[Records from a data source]
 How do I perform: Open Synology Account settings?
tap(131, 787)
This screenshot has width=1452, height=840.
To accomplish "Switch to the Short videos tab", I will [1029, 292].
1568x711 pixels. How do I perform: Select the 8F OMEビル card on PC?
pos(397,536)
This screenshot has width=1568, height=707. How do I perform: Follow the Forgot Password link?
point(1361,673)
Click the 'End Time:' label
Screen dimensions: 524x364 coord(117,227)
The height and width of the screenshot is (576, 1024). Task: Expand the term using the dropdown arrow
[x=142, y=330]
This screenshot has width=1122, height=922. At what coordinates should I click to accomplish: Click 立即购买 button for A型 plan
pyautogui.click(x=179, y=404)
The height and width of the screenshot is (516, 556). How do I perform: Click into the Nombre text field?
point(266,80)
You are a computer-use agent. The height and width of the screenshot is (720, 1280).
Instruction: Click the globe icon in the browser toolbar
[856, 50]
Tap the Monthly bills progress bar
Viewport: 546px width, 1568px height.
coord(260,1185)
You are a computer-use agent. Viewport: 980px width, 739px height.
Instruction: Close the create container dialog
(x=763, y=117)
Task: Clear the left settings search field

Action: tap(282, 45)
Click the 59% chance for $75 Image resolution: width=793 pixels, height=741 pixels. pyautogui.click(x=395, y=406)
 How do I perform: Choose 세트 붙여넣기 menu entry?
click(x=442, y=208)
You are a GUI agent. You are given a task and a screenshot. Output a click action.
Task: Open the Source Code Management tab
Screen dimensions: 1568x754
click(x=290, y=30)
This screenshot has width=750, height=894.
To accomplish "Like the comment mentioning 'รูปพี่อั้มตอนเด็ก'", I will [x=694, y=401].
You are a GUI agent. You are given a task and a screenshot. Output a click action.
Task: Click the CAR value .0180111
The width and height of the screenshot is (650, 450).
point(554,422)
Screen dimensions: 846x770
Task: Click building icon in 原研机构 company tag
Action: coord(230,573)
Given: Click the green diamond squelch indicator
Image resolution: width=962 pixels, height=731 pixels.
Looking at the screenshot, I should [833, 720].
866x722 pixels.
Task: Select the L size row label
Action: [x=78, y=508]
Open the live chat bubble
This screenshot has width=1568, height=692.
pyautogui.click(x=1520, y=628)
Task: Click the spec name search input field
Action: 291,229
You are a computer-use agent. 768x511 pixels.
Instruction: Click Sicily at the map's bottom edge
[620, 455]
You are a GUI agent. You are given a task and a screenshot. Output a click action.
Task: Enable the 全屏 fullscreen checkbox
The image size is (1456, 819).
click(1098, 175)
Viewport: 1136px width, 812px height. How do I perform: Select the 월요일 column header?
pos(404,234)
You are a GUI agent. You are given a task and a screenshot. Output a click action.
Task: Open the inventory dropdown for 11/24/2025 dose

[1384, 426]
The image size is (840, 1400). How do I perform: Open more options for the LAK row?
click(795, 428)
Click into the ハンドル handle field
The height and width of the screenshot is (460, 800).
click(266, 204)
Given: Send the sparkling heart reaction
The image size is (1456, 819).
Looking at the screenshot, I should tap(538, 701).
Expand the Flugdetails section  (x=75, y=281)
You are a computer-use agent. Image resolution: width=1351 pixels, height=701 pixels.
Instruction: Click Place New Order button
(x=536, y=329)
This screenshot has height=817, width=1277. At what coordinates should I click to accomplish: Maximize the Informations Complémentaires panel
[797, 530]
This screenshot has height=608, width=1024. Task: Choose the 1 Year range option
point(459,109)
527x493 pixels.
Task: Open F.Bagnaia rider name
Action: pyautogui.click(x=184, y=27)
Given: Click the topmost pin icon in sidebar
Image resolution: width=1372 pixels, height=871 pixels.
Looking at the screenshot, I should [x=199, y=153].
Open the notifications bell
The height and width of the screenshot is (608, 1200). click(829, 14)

Activity: Find every line of the data above that holds the word "computer", then state how many there are and nothing else.

Finished task: 4